I just returned from Hadoop World in New York City. Hadoop is the open source project that has made Google’s ideas for distributed file systems and algorithms to map and reduce huge data sources to useable information available to the rest of us. Cloudera, the commercial company supporting Hadoop, put on Hadoop World to bring together users and practitioners of Hadoop.
Why all the excitment? In talk after talk we were shown how Hadoop is being used today to solve real world problems. Many times we heard of cases where there was so much data to process that either it could never be used or it would take weeks to process a simple query. Hadoop has changed the game by producing answers on terabyte and petabyte data sets in hours or minutes.
There are ony a couple of times in my career when I’ve felt on the cusp of technology that can really change the way we do things. The previous ones that I’ve seen include:
- The early days of mini-computers, including the HP 3000 that I specialized on, where transactional processing could be done at one tenth the cost of mainframes.
- When I registeredthe 80,000th web site in the world. Six months later there were 250,000.
There is much more to come, but Hadoop is in production and making a difference today. There is much to learn. Alexander Sicular does a great job of giving us an overview in his blog posting “Are You New to Hadoop? Settle in …”
Understanding Hadoop and the Challenges Ahead
For decades many of us have been dealing with a fundamental problem. We have too much data to be able to select, sort, and report on for the given hardware available to us. I’ve seen this problem since the 1980′s. While there have been many hardware and software advances since then, data is still growing faster than existing solutions can provide answers. The problem is getting worse as the Internet and other technologies produce data at a faster rate than ever before.
Thanks to Google, a whole new way of solving the problem has been created:
- Distribute the data over many commodity servers
- Use two algorithms called Map and Reduce to select and sort the data you want
- Execute Map and Reduce in parallel on the hundreds of servers where the data has been distributed
- Hide as many details as possible of the distributed architecture from the end user
Hadoop is the open source implementation of what is described above.
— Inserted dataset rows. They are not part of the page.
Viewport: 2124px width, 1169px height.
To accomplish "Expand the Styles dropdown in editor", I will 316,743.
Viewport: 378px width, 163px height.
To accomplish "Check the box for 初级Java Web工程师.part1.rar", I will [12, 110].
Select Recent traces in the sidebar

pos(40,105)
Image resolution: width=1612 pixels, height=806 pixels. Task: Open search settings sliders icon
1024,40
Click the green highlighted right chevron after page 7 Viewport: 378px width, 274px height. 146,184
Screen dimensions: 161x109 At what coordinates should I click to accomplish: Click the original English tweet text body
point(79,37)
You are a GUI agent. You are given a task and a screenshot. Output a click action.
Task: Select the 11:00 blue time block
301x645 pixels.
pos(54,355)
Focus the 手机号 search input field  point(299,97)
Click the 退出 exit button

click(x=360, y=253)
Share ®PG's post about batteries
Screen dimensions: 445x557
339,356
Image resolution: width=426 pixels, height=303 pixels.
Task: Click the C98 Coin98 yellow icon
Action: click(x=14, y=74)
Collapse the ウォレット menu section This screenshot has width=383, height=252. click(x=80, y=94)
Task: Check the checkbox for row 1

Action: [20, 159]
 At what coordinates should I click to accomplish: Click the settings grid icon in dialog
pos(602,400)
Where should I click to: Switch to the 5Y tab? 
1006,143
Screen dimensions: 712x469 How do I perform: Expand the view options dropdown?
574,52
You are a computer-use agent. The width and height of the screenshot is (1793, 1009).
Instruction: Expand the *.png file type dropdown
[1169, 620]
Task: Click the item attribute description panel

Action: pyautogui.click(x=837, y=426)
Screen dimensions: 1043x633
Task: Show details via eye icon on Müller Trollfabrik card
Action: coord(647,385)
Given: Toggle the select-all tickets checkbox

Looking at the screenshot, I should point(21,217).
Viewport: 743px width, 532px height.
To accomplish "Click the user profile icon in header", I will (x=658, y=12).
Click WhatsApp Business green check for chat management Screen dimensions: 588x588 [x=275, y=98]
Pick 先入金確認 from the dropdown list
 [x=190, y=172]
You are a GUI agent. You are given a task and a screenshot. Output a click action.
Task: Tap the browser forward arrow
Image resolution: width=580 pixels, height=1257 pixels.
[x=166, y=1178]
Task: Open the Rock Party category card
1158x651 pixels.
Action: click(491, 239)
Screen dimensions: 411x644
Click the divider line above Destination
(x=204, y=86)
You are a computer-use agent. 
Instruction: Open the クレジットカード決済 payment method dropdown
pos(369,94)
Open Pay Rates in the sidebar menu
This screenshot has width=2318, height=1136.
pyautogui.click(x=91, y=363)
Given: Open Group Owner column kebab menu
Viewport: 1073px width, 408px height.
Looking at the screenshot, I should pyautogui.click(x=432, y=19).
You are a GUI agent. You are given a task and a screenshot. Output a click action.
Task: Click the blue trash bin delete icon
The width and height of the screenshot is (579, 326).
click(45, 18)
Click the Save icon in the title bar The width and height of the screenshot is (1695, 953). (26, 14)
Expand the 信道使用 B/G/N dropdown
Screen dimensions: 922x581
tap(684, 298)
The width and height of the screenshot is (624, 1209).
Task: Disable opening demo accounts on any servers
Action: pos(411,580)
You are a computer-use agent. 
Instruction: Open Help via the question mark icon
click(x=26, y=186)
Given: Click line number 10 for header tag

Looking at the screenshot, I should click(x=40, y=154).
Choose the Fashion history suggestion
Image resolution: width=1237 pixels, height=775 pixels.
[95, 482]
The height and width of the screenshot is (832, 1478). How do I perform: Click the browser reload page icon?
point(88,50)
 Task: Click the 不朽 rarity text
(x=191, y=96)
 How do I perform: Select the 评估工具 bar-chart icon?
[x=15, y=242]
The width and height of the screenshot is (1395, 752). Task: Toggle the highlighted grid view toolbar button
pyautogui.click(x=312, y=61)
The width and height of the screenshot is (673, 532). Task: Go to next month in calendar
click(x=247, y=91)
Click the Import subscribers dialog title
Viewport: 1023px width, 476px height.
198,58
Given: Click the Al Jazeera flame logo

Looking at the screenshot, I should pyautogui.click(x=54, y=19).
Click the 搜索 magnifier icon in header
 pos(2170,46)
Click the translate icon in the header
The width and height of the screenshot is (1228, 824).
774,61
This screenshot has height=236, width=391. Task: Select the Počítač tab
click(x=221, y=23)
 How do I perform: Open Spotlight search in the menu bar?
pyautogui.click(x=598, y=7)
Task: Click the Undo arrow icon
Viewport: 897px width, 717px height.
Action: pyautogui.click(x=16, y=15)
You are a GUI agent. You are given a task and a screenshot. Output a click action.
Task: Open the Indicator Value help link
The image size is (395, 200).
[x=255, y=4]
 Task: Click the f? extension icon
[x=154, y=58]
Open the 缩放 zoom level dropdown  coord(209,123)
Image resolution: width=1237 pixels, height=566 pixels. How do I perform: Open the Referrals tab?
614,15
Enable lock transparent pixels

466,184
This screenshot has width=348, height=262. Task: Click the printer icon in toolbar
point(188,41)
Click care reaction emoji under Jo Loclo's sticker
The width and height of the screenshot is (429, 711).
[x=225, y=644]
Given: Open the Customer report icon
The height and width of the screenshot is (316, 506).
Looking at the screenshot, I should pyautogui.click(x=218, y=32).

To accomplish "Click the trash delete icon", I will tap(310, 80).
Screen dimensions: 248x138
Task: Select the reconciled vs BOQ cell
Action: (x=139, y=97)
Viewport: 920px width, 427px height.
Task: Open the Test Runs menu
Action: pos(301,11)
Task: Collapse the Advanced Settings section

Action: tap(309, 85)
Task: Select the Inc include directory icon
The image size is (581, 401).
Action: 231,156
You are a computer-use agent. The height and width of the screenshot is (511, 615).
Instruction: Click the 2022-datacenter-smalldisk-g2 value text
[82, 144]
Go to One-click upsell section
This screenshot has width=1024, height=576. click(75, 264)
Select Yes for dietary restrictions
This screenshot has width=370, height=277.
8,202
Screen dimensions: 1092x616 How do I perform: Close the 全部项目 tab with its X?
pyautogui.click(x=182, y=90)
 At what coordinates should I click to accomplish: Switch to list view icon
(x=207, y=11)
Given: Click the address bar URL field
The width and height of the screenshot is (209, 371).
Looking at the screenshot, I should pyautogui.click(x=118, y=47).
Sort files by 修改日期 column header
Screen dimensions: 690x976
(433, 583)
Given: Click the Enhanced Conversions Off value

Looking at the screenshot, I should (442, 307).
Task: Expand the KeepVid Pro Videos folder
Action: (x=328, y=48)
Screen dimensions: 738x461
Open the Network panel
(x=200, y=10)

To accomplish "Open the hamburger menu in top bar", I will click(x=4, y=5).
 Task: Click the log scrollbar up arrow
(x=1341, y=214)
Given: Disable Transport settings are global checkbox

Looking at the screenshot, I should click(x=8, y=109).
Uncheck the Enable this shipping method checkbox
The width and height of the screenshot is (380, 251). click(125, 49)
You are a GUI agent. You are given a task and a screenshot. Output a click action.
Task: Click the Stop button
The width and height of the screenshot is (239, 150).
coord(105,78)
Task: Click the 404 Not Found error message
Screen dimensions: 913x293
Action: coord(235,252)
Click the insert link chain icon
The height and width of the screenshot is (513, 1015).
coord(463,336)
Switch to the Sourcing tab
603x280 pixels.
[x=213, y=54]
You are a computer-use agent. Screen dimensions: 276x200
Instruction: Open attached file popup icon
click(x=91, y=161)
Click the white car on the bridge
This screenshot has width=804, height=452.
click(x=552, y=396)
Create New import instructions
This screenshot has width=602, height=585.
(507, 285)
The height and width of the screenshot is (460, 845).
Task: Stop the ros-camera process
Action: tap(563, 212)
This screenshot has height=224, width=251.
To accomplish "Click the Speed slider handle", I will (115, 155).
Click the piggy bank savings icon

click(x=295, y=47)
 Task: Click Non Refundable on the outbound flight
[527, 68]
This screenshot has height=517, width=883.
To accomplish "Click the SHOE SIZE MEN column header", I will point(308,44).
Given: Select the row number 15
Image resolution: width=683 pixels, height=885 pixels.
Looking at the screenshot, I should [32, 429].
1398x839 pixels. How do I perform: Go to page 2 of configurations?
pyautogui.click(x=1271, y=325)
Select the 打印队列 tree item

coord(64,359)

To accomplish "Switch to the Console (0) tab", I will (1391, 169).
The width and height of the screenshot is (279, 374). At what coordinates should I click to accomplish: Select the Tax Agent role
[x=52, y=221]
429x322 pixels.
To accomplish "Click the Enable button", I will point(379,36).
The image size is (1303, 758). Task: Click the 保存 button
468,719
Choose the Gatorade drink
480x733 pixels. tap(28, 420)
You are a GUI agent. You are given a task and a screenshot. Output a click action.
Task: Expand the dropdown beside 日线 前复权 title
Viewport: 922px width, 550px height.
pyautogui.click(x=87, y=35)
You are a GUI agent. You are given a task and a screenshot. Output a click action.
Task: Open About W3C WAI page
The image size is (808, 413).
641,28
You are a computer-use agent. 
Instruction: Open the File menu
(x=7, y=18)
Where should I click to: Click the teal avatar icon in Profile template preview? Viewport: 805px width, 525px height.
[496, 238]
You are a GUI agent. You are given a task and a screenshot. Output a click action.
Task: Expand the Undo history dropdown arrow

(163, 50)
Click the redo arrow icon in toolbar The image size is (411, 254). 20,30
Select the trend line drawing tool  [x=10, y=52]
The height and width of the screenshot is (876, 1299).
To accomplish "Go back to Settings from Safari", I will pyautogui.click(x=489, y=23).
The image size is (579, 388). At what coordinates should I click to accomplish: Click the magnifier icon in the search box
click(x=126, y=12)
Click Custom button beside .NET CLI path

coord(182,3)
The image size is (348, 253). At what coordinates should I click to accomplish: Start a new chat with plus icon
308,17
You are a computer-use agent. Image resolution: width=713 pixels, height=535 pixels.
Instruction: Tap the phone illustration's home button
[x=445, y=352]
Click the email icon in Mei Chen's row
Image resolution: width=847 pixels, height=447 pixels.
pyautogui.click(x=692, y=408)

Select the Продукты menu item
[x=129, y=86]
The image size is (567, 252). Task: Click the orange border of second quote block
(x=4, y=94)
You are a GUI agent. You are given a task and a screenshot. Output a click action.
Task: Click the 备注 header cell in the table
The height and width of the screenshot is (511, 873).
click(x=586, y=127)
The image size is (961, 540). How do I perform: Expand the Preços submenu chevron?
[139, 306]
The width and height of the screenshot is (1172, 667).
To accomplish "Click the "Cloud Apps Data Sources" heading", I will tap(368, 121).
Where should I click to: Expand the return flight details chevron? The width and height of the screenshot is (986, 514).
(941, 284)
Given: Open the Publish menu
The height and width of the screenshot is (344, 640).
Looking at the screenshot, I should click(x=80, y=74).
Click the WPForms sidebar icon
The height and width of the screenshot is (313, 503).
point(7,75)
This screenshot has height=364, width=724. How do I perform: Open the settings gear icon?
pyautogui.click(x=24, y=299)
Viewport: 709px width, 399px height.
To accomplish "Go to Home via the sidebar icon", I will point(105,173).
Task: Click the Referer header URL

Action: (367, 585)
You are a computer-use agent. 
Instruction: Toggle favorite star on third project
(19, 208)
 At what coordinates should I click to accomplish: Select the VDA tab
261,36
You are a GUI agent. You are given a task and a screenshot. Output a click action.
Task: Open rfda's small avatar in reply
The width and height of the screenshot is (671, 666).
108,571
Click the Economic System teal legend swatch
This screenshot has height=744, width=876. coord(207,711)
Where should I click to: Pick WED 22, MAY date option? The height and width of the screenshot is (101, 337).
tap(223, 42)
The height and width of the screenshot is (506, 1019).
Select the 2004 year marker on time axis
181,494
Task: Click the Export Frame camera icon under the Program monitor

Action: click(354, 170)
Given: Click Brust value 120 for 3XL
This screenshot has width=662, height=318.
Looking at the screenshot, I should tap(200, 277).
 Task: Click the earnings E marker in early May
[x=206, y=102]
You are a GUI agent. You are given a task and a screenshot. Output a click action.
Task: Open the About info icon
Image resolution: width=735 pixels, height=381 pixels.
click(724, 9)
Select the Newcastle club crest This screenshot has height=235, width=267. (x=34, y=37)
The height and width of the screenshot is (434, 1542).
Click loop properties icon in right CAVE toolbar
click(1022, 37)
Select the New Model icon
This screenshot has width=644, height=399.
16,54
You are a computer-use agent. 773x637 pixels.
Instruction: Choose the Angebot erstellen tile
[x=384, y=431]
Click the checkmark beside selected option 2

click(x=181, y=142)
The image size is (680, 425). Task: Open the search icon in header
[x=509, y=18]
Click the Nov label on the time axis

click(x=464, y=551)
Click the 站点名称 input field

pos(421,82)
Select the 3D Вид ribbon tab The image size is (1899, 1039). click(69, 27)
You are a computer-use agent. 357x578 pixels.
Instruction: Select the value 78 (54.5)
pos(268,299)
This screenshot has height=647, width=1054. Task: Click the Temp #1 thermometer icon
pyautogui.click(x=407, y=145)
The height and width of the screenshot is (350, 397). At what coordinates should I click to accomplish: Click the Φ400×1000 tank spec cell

Parallel computing is really difficult and Hadoop abstracts most of the difficulties out of the way. Based on the many talks that I heard at Hadoop World, Hadoop is out of the lab and in use solving real world problems at many organizations such as Yahoo and Facebook.
While Hadoop has seen numerous progress recently, there are still many challenges for wide adoption of the platform:
- It is a technical solution with many different parts. It requires a highly technical person to understand and install all of the components.
- You need many servers to use Hadoop. At least ten or more and many are using hundreds. That’s fine if you are Yahoo or Facebook, but daunting if you are a Fortune 500 company. There are third-party solutions from Amazon, Rackspace, and Softlayer, but using a third-party supplier can introduce security issues when trying to host your data outside of the corporate firewall.
- You need to code your own Map and Reduce funtions. The best way to code these functions is in Java. For business analysts who are trying to ask questions about their data, this introduces a major impediment. They don’t have the skills to code their own Map and Reduce functions so they need to find and work with a top notch programmer to get the functions done.
All these challenges will have solutions. Cloudera is making it easier to deploy Hadoop. Amazon has a Hadoop service making it easy to deploy Hadoop jobs. There are many efforts to introduce new scripting and SQL-like tools to enable analysts to ask questions without having to learn Map and Reduce.
What used to be impossible is now possible thanks to Hadoop. The questions we should be asking ourselves are:
- What information is hiding in our data that we could use to improve our business?
- If we could now ask questions of enormous data sets that we could never ask before, what should those questions be?
Good luck finding answers with from your big data.